Although I enjoyed The Pearl Wars, I have to admit it didn’t pull me in as much as I had expected. One part dystopian, one part steampunk, the author gives us an original concept with characters not explored often enough in YA/middle school fiction. There is grand worldbuilding with equally nuanced storylines, mysteries and hints, with enough intrigue to keep a reader interested. But the pacing is a bit off so it wasn’t a clean read.
Story: Two boys in very different life situations have a chance encounter in a very dystopian Earth. Ravaged and barely livable, survivors use pearls to power the machinery that protects domed cities and ships. The pearls occasionally fall out of the sky and finding them is a very lucrative business. When Jesse and Cassius meet as adversaries, they begin a path of discovery that will uncover the secret of the pearls – and the place they both will play once they learn that neither is what they believed.
I enjoyed the individual and distinct character of both boys. They are intelligent but also given to the foibles of that young age. One hotheaded the other methodical, each approach a problem from different angles. It was fascinating to see what would happen as the pressure mounted and each was forced to confront the pearl situation and also the realization that they have a common past. Although they are on very different sides – scavenger vs. military order – they are going to find that they will have to work together despite the instant dislike.
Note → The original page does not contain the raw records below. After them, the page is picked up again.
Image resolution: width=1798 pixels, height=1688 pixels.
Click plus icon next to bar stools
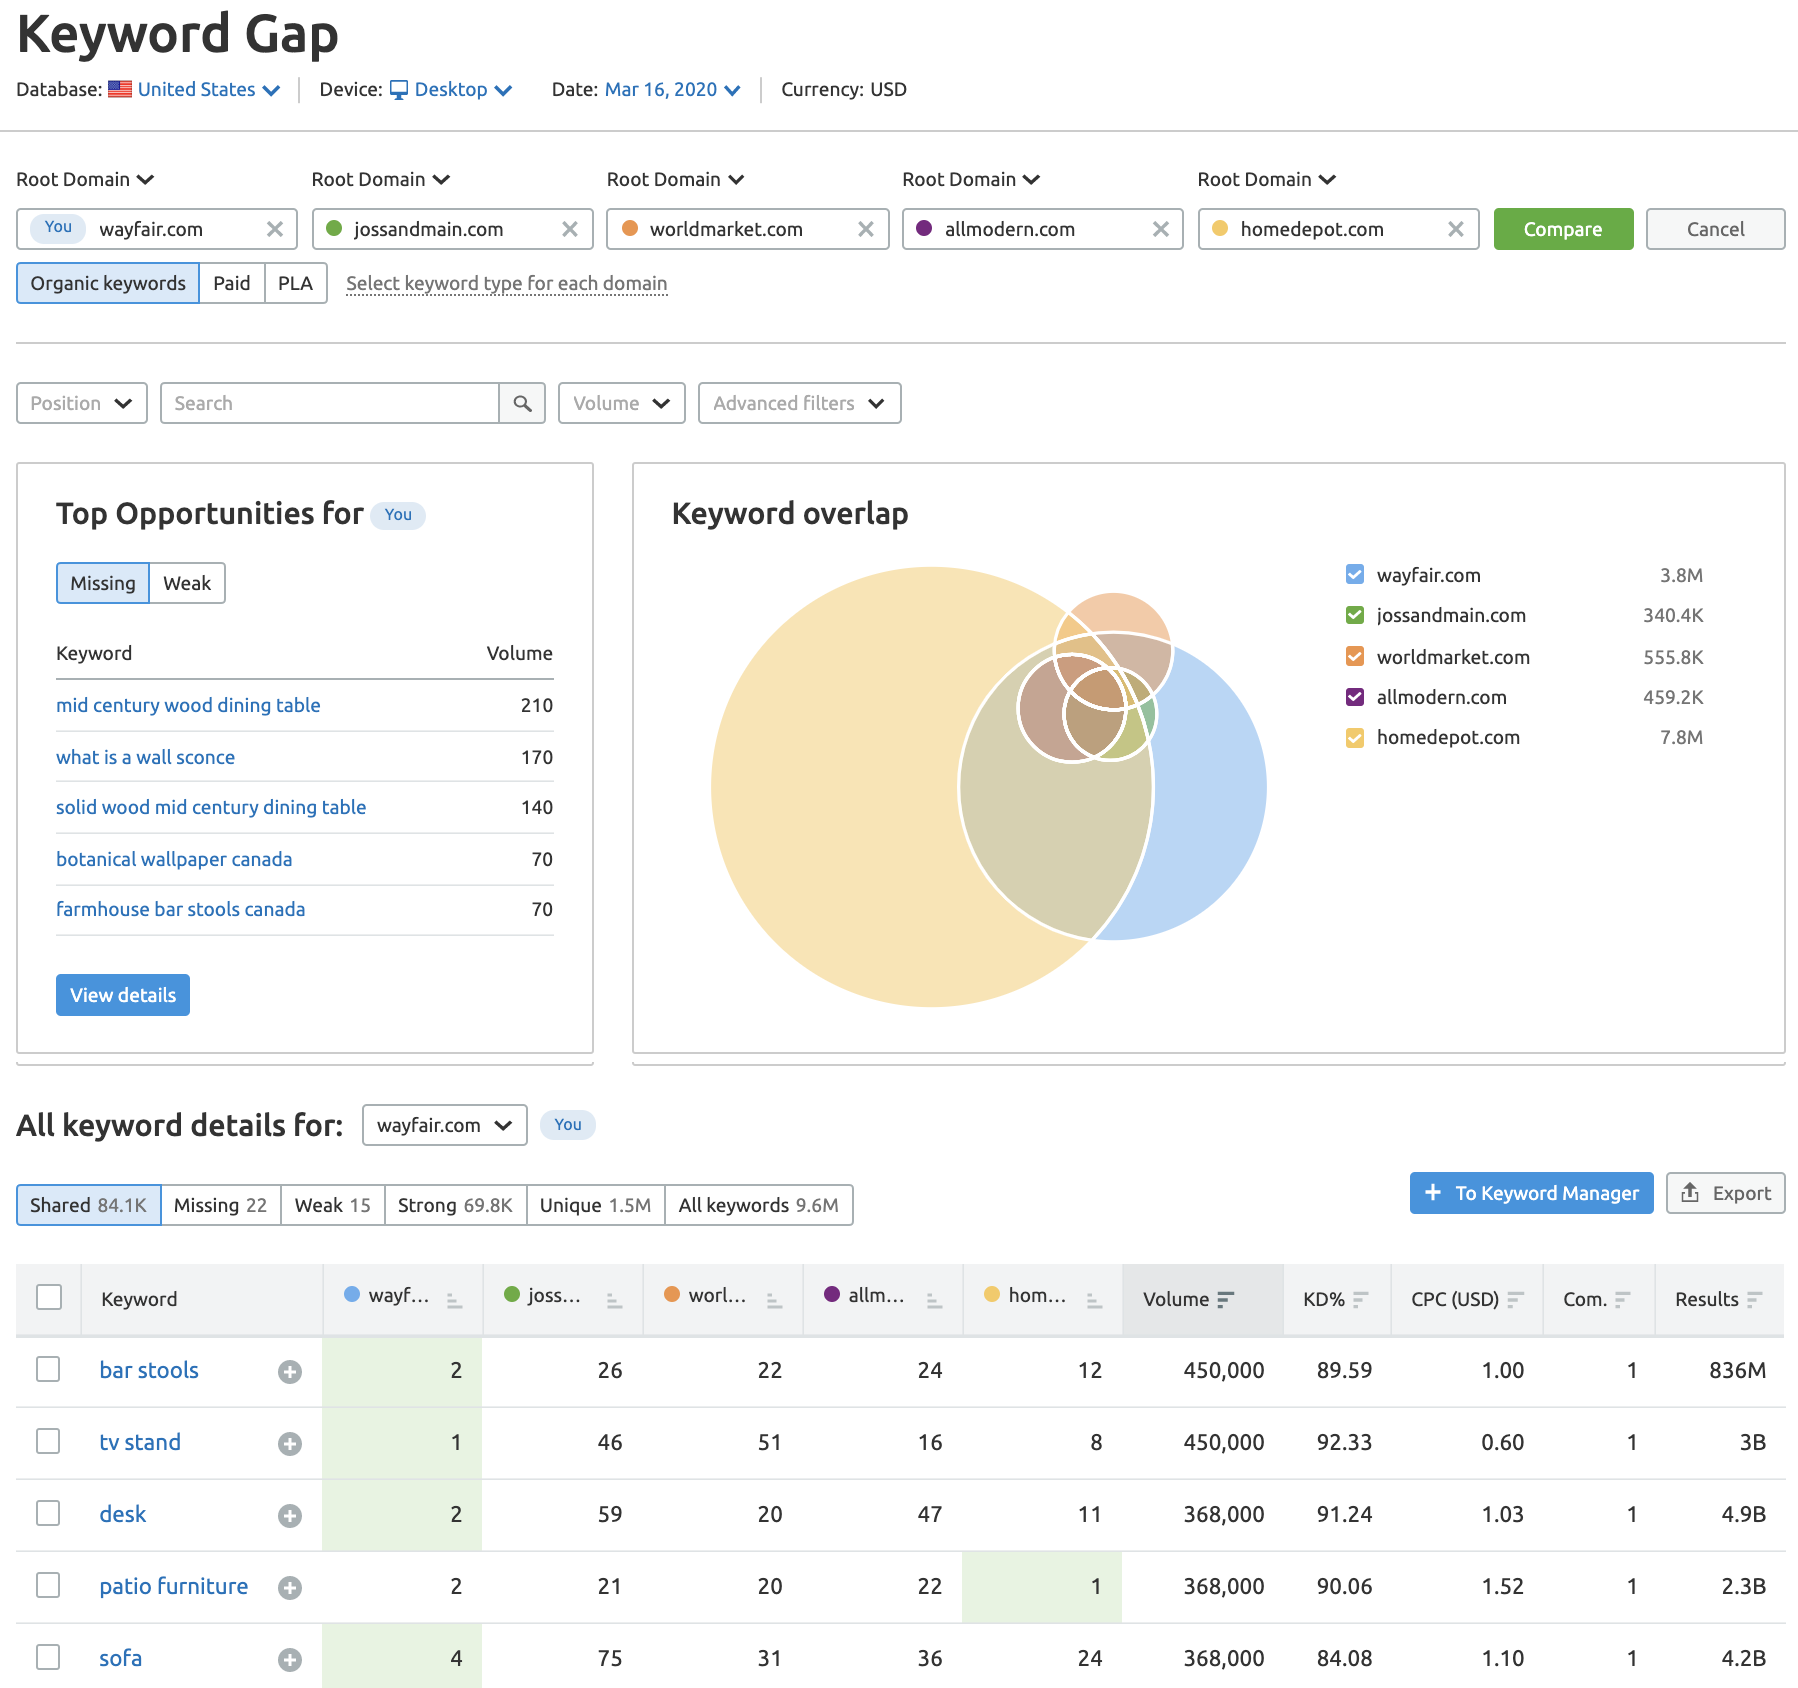click(290, 1372)
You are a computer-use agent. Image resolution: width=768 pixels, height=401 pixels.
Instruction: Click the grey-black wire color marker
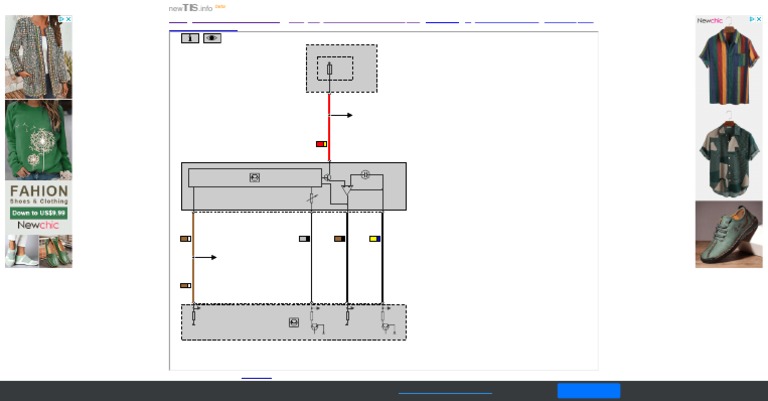coord(304,239)
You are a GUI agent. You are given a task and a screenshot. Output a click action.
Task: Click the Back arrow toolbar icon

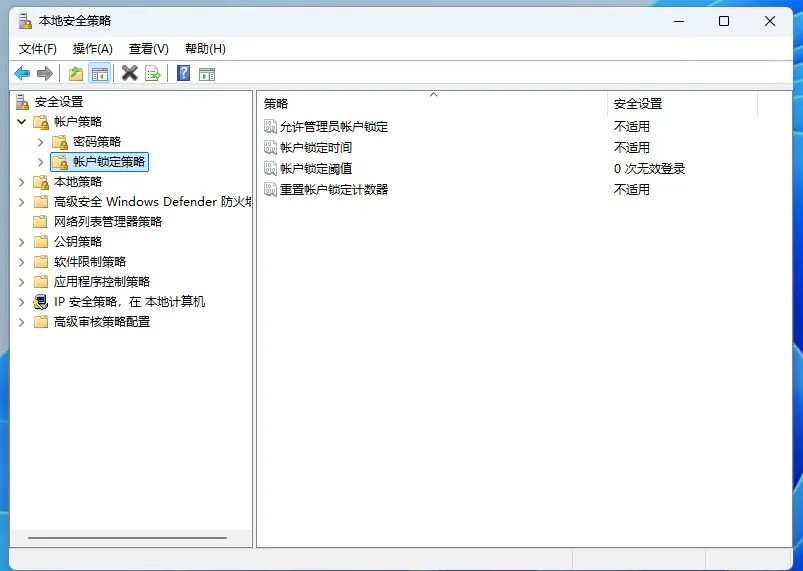(22, 73)
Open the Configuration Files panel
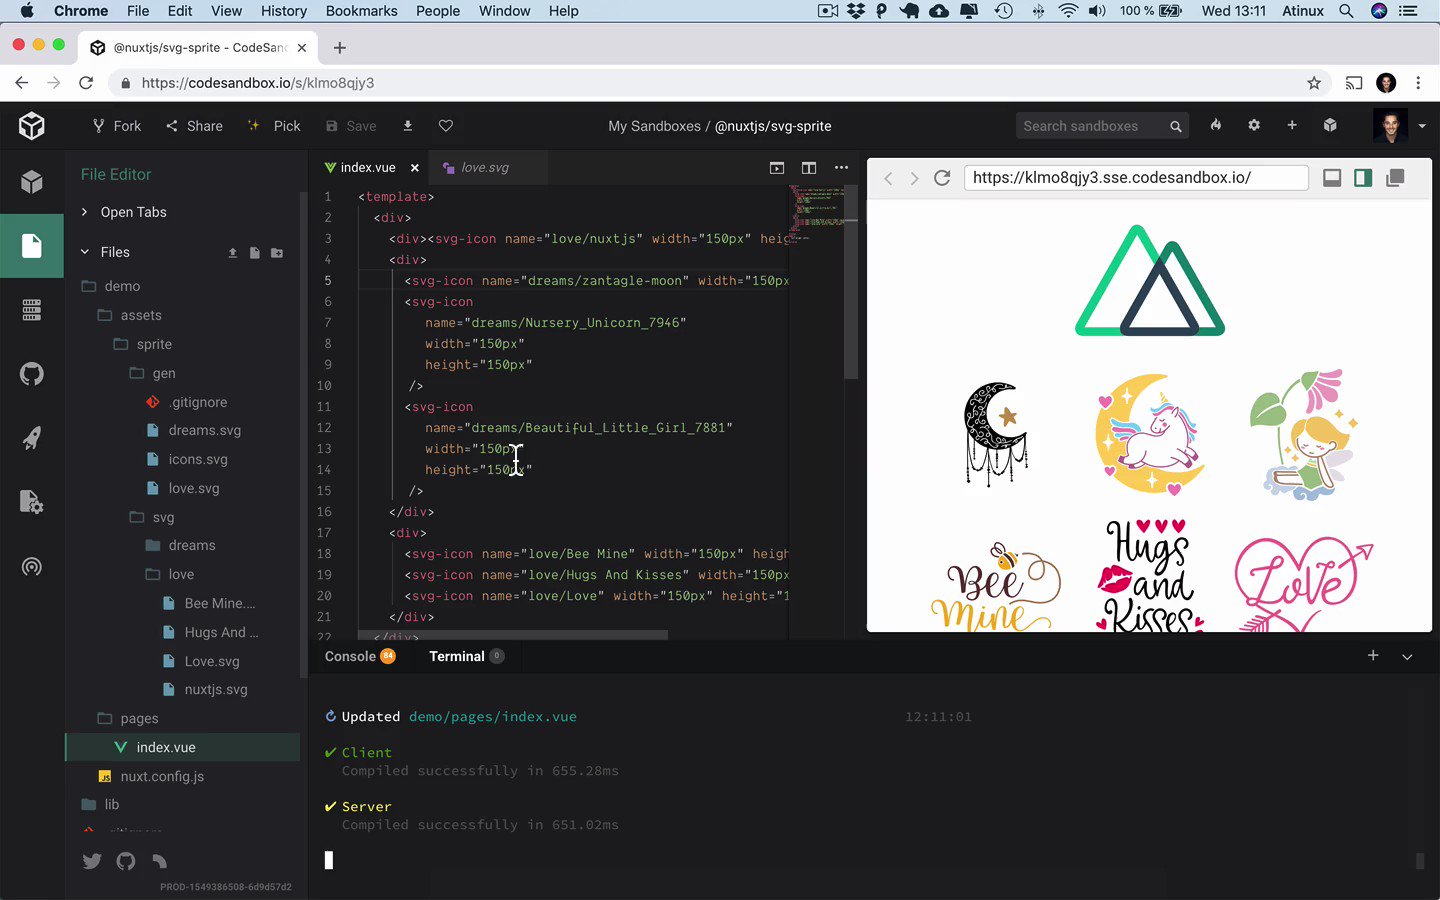The height and width of the screenshot is (900, 1440). click(x=31, y=503)
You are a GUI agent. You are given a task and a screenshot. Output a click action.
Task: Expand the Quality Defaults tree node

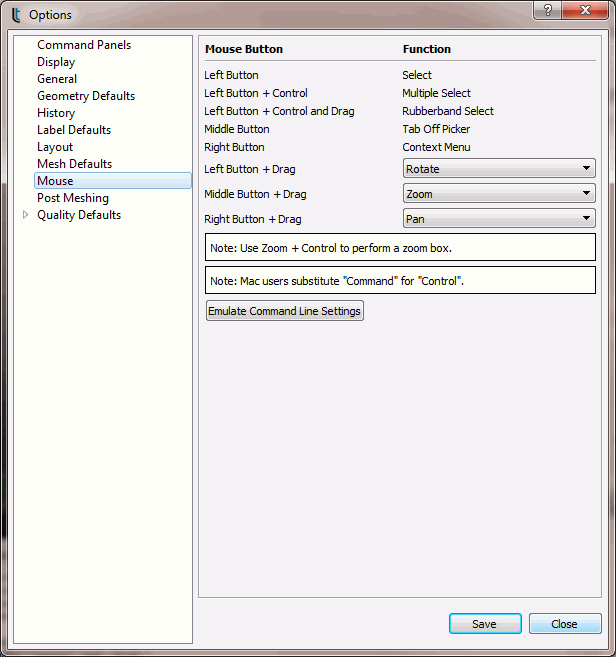tap(26, 215)
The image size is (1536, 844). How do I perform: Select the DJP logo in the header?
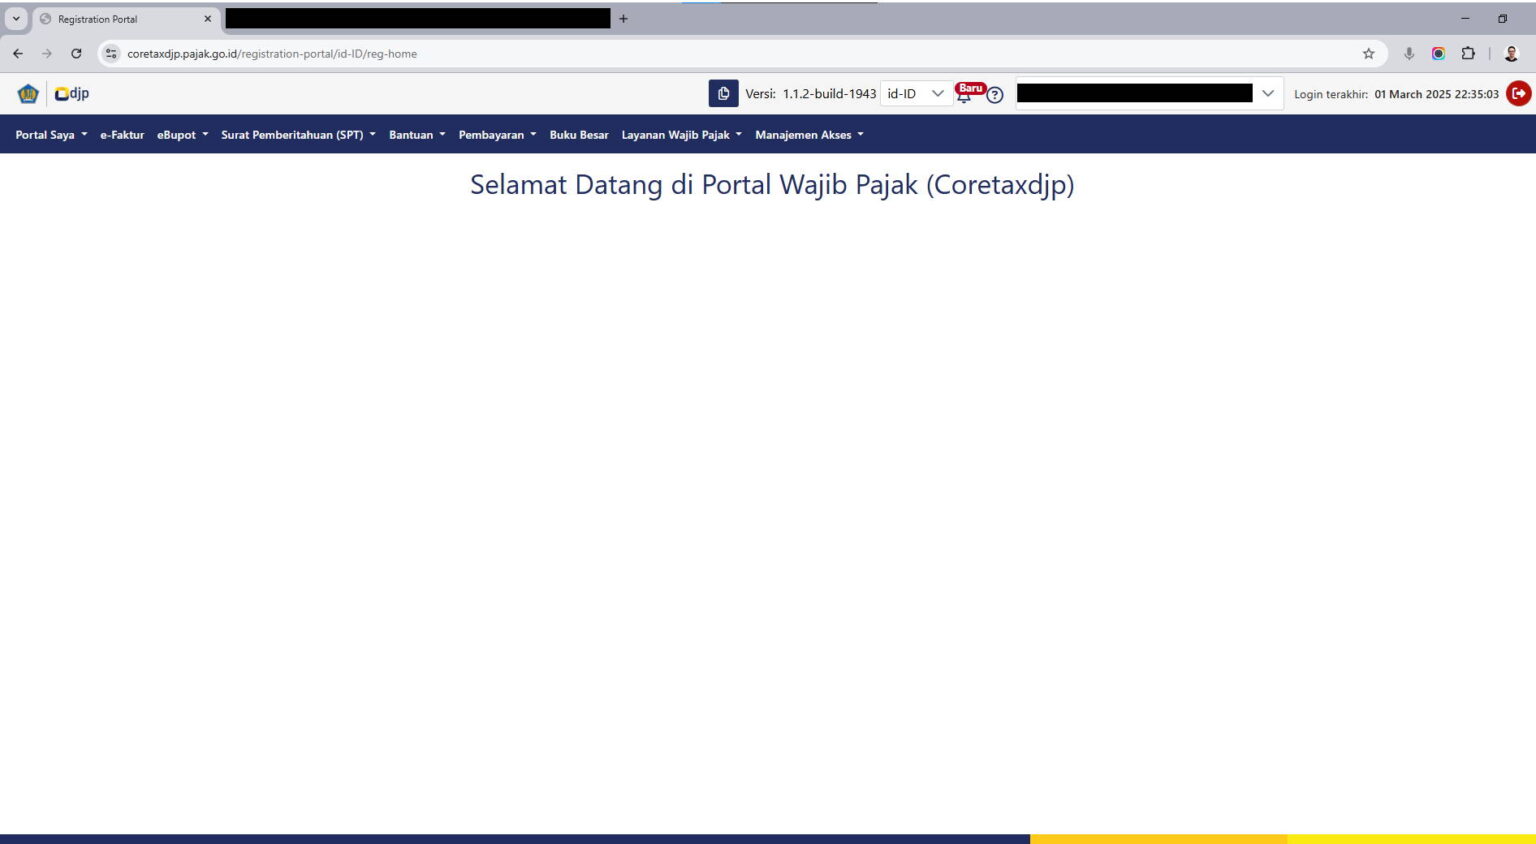(x=73, y=93)
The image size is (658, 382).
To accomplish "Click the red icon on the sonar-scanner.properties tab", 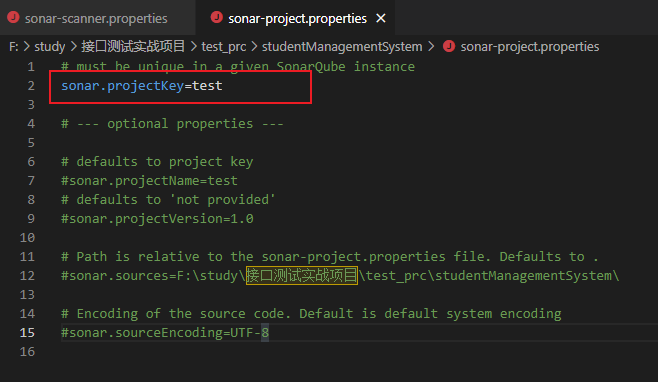I will [x=13, y=17].
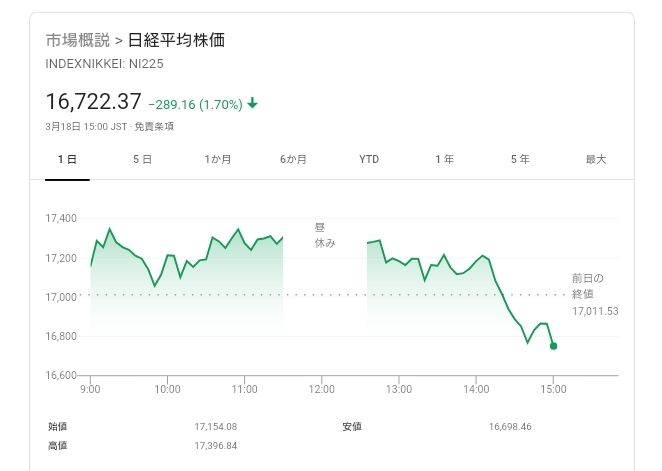Click the 安値 value 16,698.46
Screen dimensions: 662x471
[x=511, y=427]
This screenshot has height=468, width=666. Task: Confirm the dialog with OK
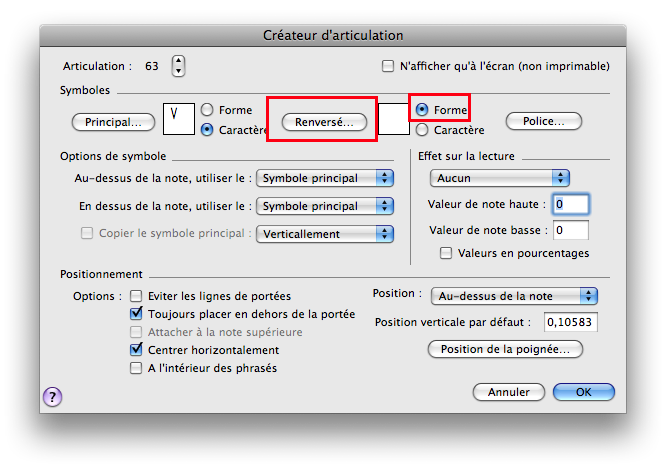click(x=583, y=392)
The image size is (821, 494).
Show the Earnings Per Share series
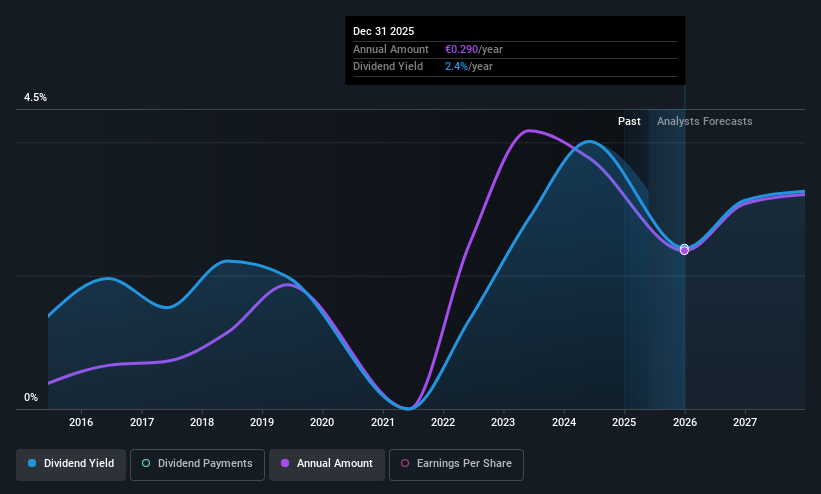click(456, 464)
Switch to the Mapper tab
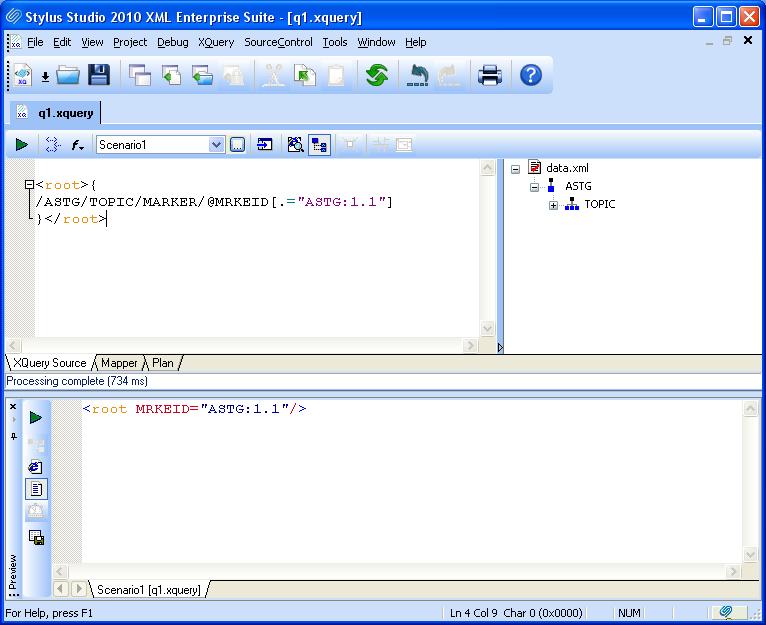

This is a well written novel with a Cain and Abel story at the heart. Although its description sounds more like a steampunk or Ender’s Game type of book, it really ends up being a YA dystopian. And therein was the problem for me since I didn’t necessarily believe the level of technology in that type of circumstance. I did like the bit of magic thrown in with all the science fiction and dystopian elements, however.
The worldbuilding is strong, there is a lot of action, good (though predictable twists), and is an undemanding and enjoyable read. I think teen/tween boys will especially enjoy this since it eschews a lot of the romance found in this genre and instead concentrates on the two boys and their antagonistic relationship.
Although the ending and cliffhanger were expected (and the riddle of the pearls was fairly obvious), they weren’t anticlimactic. Because of the odd pacing, some parts were too quick and others far too long and drawn out (and too many info dumps). In all, I have no hesitation recommending this book but found it didn’t intrigue me enough to want to read the next novel in the story.